In female mammals, one of the two X chromosomes in each and every embryonic cell is randomly inactivated during embryogenesis, leaving only one active X chromosome per cell and thereby maintaining dosage parity with males (1 ). This natural phenomenon, known as X inactivation or lyonization, provides an ideal nonsurgical method of producing mosaicism among otherwise identical cells of the embryo. We have created a line of mice (H253) by pronuclear injection of a DNA fragment containing the lacZ reporter gene under the control of an ubiquitously active promoter (HMG CoA reductase; see ref. 2 ). Breeding and chromosome hybridization experiments (FISH) with line H253 confirmed that the lacZ gene is inserted into the X-chromosome (3 ,4 ). Male members of this line express the X-linked lacZ gene in all cells of the embryo, including the developing nervous system (5 ). Ubiquitous expression of the lacZ gene produces a nuclear-localized β-gal protein, which, after histochemical reaction with X-gal substrate, is visualized as a blue reaction product visible in the cell nuclei in whole-mount embryos, organs, or tissue sections. In hemizygous females, only one of the two Xs carry the lacZ transgene and this lacZ -bearing chromosome will be randomly turned off in approx 50% of cells (3 ).
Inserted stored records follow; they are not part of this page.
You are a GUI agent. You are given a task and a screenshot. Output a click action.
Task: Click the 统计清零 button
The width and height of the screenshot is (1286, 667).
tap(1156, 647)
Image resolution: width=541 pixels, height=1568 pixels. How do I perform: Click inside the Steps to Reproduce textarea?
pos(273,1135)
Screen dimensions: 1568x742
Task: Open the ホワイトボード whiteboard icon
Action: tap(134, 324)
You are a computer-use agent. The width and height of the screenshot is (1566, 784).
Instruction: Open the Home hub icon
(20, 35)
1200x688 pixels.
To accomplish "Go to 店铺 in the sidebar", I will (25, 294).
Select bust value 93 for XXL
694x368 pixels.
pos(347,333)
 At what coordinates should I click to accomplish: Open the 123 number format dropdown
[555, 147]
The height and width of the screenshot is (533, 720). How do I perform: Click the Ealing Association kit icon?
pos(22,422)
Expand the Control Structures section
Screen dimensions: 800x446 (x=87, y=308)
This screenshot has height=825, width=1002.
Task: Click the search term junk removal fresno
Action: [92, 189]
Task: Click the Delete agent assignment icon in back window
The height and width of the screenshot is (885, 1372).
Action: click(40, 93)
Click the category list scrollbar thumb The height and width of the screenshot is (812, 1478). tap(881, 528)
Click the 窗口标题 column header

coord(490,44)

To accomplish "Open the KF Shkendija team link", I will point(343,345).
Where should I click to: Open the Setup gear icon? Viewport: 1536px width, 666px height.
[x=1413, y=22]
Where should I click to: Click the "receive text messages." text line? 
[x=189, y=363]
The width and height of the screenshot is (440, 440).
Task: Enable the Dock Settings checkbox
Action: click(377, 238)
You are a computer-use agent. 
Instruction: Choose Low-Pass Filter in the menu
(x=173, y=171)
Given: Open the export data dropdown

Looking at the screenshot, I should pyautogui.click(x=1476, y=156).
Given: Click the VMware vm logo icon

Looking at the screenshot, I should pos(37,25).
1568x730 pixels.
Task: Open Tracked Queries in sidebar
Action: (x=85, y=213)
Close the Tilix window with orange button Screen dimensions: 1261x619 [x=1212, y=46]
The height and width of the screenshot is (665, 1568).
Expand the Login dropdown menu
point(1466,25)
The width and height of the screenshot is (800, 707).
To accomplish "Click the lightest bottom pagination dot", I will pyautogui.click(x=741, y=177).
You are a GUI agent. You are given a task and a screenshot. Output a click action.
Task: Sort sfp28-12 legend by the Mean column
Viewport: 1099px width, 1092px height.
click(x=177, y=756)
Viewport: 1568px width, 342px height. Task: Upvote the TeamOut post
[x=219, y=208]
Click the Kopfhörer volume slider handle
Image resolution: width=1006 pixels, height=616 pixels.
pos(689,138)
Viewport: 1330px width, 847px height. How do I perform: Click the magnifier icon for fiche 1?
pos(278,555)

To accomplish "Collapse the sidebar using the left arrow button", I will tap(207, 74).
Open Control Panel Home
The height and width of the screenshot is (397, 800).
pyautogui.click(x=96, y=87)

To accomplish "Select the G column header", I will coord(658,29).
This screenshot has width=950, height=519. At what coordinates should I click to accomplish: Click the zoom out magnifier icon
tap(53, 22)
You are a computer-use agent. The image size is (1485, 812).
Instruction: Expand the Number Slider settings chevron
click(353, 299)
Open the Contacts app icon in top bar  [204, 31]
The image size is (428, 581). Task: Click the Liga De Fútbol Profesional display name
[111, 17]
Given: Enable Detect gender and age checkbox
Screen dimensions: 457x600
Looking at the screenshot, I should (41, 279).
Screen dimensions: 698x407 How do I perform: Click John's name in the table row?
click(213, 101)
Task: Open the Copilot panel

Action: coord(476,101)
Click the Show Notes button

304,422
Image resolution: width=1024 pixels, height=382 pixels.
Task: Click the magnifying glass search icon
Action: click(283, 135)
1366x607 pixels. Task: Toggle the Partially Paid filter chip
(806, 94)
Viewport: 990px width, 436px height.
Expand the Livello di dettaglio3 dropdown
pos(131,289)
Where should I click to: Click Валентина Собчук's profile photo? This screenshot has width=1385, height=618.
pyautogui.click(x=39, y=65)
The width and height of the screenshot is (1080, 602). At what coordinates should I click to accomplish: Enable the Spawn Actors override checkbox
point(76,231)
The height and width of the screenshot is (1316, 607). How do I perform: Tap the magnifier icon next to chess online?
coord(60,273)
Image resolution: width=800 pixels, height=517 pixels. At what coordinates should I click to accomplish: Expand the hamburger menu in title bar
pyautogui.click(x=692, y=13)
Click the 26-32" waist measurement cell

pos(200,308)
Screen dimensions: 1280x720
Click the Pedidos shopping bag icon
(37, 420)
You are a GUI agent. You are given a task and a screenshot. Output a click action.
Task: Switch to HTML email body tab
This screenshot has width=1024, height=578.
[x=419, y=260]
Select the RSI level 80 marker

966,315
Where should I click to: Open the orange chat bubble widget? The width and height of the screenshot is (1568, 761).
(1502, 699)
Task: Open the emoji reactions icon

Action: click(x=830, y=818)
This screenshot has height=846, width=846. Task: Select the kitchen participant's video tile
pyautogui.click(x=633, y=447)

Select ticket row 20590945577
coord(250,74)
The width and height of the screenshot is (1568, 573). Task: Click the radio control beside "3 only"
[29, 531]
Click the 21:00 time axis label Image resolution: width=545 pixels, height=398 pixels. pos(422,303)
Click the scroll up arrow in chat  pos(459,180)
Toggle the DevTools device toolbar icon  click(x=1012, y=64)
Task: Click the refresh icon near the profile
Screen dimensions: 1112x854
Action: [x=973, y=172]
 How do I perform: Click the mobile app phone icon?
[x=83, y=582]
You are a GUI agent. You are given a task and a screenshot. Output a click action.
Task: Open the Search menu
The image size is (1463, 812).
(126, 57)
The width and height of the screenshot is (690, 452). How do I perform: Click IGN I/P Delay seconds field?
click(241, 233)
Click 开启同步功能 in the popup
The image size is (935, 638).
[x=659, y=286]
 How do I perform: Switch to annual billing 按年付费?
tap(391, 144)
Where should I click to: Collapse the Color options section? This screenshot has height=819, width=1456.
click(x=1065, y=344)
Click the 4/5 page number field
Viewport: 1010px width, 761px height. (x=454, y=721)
The marking process is indelible and heritable (Fig. 1A ). The lacZ is integrated in the genome and every time a cell divides, the lacZ gene and either its active or inactive status is passed onto its progeny, forming a marked clone. The initial process of random inactivation occurs early in embryogenesis and is virtually completed by 9.5 d of gestation (E9.5) before organogenesis commences for most tissues.